Nos acompañamos dos días en fiebre a distancia. Aún no teníamos certezas positivas ni negativas de los tests hechos. En medio de la incertidumbre, nos vimos compartiendo una sintomatología que nos dio la sensación de cierta familiaridad instantánea. Esto dio pie para que viviéramos en la misma casa y asumirnos fácilmente de-a-dos, lo cual nos duró varias semanas hasta que se habló de exclusividad.
Yo, como dije antes, me había quedado en el encantamiento del proceso de cuidar y no del producto del cuido.
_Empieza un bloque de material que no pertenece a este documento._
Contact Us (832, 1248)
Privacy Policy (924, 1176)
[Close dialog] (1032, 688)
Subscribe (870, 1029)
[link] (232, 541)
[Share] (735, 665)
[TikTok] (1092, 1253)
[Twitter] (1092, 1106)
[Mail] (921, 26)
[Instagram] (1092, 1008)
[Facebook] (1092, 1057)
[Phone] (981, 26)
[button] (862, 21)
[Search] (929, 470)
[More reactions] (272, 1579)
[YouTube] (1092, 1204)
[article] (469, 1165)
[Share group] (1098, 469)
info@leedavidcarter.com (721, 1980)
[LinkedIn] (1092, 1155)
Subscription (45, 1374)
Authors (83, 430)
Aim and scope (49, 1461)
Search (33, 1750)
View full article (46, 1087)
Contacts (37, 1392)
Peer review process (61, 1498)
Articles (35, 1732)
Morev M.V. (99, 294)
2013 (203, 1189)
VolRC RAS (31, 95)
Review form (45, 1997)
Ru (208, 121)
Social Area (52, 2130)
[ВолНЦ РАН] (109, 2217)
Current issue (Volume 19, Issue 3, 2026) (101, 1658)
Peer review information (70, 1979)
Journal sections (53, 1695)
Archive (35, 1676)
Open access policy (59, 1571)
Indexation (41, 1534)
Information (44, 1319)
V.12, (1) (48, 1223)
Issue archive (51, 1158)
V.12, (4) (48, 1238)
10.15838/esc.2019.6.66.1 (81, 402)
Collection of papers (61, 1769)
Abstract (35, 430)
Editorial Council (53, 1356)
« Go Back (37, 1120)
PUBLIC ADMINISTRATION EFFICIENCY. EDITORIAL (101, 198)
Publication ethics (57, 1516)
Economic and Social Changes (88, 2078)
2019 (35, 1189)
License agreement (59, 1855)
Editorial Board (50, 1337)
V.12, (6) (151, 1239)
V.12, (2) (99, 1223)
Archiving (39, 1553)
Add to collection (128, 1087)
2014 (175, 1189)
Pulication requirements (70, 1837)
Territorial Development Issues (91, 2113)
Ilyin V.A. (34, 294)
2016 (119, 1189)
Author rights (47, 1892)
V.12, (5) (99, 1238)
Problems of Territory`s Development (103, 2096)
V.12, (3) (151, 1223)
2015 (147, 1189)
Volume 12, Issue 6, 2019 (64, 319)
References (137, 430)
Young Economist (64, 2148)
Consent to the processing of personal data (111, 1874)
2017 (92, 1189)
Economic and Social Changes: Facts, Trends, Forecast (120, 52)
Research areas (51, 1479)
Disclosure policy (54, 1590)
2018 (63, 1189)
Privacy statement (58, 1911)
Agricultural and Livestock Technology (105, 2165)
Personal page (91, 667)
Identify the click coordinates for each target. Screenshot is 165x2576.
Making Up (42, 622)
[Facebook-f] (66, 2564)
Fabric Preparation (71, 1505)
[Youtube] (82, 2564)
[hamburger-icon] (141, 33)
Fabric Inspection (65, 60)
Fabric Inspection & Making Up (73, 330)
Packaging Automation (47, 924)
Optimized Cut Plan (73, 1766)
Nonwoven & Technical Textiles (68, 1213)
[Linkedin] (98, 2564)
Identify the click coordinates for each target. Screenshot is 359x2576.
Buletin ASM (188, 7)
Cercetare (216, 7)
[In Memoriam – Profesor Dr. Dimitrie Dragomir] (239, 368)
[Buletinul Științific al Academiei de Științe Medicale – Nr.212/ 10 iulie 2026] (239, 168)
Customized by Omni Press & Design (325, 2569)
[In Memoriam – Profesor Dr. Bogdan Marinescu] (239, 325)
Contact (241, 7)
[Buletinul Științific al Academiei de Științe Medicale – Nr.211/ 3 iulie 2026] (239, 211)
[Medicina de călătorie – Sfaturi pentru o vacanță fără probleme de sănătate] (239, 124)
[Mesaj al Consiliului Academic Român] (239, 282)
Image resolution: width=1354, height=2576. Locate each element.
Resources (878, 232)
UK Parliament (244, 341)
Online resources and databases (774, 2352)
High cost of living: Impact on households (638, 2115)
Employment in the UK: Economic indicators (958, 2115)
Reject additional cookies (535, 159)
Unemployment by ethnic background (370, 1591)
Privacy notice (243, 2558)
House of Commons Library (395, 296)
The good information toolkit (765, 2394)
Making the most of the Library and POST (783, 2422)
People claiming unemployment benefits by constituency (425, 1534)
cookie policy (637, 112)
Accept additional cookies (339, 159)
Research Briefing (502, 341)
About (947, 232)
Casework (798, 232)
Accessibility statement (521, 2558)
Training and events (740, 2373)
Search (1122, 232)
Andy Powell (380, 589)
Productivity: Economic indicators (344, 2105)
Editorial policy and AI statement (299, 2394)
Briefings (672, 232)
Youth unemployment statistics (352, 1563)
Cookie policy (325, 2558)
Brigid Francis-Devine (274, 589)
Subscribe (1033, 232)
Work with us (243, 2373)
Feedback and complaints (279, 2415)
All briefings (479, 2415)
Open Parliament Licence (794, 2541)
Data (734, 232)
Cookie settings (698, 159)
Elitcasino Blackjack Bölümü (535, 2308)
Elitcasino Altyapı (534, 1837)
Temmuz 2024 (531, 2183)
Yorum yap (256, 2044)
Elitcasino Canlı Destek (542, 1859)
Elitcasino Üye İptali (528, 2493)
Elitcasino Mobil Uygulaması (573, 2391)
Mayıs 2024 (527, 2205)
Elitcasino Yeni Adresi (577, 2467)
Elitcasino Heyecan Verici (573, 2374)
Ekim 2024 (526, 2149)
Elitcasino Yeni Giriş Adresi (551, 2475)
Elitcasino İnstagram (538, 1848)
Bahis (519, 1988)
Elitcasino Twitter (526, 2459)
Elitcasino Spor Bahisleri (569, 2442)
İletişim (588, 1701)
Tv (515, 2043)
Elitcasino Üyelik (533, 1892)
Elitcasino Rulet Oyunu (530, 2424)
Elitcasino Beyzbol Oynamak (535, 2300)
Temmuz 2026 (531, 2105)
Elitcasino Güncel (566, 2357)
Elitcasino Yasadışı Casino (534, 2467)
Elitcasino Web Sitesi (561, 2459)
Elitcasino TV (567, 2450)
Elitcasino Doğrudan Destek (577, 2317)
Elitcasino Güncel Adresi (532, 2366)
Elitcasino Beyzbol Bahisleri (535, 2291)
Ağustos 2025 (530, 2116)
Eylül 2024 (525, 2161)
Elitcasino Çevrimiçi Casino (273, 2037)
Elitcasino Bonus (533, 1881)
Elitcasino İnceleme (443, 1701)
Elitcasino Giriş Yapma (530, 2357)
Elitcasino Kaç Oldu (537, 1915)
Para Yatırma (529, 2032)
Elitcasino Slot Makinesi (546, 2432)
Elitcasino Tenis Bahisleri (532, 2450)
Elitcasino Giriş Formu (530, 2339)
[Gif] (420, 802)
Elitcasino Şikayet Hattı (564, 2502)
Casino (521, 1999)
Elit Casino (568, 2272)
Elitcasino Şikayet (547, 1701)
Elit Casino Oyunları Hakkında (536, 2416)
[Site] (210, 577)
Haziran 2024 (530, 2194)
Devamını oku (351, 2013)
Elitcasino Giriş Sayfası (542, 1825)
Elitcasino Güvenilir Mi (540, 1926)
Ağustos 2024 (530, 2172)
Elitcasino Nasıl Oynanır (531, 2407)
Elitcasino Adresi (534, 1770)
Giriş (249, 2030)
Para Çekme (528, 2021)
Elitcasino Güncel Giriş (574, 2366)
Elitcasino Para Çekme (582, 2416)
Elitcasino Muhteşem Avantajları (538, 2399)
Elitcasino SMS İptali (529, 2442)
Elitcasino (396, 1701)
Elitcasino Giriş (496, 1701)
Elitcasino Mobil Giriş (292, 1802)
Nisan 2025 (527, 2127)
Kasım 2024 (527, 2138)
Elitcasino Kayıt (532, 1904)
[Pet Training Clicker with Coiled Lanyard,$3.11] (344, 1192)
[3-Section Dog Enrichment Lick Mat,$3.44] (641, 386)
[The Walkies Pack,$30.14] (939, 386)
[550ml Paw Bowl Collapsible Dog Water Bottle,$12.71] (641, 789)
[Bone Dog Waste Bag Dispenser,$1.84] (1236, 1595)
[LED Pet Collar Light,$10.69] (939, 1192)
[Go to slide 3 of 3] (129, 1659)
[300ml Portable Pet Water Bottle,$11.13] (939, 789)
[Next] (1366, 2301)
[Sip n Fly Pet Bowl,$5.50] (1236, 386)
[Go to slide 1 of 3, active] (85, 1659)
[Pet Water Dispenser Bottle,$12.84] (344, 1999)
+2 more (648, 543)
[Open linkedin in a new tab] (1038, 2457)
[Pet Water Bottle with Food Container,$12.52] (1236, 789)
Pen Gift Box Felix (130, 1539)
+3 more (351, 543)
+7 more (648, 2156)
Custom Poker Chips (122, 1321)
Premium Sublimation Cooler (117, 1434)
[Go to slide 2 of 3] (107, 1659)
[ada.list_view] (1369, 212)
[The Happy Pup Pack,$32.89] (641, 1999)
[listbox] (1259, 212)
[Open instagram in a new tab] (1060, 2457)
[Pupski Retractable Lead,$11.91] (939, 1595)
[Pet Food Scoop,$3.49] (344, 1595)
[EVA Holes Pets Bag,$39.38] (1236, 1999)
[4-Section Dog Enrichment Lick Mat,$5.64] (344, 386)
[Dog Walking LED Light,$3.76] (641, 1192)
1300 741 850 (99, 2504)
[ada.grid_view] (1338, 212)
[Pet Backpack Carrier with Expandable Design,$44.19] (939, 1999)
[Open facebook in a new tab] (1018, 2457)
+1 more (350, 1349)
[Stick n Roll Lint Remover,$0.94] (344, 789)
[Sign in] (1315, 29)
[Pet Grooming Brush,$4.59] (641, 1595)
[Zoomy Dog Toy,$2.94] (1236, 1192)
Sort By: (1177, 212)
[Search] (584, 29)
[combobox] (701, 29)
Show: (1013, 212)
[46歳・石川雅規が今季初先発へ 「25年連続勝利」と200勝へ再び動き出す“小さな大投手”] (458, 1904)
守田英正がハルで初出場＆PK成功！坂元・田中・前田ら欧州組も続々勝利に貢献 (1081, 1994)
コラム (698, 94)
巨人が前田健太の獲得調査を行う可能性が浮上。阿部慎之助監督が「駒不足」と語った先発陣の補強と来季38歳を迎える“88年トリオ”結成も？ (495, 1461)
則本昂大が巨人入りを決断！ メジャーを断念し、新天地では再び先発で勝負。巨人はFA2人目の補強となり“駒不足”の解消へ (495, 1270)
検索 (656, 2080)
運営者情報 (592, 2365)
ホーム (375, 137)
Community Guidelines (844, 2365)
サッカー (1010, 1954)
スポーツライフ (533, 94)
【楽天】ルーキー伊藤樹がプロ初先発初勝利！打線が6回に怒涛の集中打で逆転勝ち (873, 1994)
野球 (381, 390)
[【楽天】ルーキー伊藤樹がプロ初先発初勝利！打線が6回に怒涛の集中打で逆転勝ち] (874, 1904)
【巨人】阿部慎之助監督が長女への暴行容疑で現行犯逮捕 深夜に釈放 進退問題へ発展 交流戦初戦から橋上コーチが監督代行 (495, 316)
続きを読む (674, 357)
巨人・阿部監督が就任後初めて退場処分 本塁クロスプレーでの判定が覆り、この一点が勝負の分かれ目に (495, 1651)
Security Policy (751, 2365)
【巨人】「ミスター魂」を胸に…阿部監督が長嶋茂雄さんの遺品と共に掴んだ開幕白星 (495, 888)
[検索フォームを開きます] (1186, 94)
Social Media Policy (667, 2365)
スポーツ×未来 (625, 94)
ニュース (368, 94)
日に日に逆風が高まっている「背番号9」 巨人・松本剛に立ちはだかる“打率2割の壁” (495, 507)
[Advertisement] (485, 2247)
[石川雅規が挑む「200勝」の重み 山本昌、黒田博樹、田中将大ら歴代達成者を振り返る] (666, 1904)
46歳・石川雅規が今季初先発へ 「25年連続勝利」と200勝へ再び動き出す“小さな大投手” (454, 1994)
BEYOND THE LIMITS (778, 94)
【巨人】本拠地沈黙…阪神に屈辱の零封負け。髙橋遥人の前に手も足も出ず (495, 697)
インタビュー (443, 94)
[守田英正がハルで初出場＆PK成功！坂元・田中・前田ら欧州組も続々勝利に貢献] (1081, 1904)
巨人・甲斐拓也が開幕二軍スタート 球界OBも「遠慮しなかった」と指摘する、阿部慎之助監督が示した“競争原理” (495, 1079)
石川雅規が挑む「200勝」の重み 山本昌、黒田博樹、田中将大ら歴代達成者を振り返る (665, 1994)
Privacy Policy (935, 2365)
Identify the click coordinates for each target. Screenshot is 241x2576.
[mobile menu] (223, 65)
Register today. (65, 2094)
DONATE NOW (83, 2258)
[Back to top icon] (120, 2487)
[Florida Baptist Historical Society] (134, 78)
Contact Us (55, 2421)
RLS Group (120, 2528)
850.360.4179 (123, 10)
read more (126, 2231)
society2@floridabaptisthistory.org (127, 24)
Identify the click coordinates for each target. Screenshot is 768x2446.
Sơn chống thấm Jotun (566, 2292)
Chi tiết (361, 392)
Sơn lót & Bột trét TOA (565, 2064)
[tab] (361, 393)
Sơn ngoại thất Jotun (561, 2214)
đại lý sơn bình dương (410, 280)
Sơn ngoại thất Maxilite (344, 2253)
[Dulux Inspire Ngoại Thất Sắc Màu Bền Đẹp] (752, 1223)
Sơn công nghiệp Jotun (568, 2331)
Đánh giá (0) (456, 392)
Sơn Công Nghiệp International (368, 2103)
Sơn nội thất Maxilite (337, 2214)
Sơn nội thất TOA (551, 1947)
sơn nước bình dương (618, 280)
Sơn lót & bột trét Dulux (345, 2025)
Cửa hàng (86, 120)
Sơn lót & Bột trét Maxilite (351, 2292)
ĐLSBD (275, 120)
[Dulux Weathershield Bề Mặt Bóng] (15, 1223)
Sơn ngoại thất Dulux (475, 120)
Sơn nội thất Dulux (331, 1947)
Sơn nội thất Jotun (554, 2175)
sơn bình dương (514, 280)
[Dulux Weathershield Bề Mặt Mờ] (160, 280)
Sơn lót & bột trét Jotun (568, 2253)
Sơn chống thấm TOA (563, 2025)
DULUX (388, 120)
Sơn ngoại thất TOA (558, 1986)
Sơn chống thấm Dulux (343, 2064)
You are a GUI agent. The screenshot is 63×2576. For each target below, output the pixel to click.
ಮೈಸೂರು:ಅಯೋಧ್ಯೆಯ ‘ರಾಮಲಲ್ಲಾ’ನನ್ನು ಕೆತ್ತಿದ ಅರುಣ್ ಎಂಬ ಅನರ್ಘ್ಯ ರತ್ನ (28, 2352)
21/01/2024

Tal vez estaba lista para lo que ya era serio pero no definir la seriedad, así que me despedí, me declaré en celibato e hice de mi año nuevo un ritual.

Comencé mi 2021 en medio de trabajos y mi nuevo espacio de hábitat siendo resignificado. Pasaron las semanas y trabajaba, volvía a casa, escuchaba audiolibros sobre mantener la energía vital o habitarse en silencio; dormía y volvía a trabajar. Todo esto hasta que acudí a la llamada del amigo que me citó con mi cita en una Luna en Escorpio. Fui citada y, a partir de esto, comencé a citar. De ahí en adelante han pasado acontecimientos varios.

Aprendí que, pensar los vínculos como algo frágil, es otra forma de entender, sanamente,
Empezar a pensar los vínculos con una fragilidad correspondiente podría ser el principio de otra dinámica para vincularnos. Una más innovadora y, a su vez, más humanista, más básica. Como si tuviéramos tiempo para el amor y, más importante aún, como si el amor fuera algo que se cuida. Como la vida misma.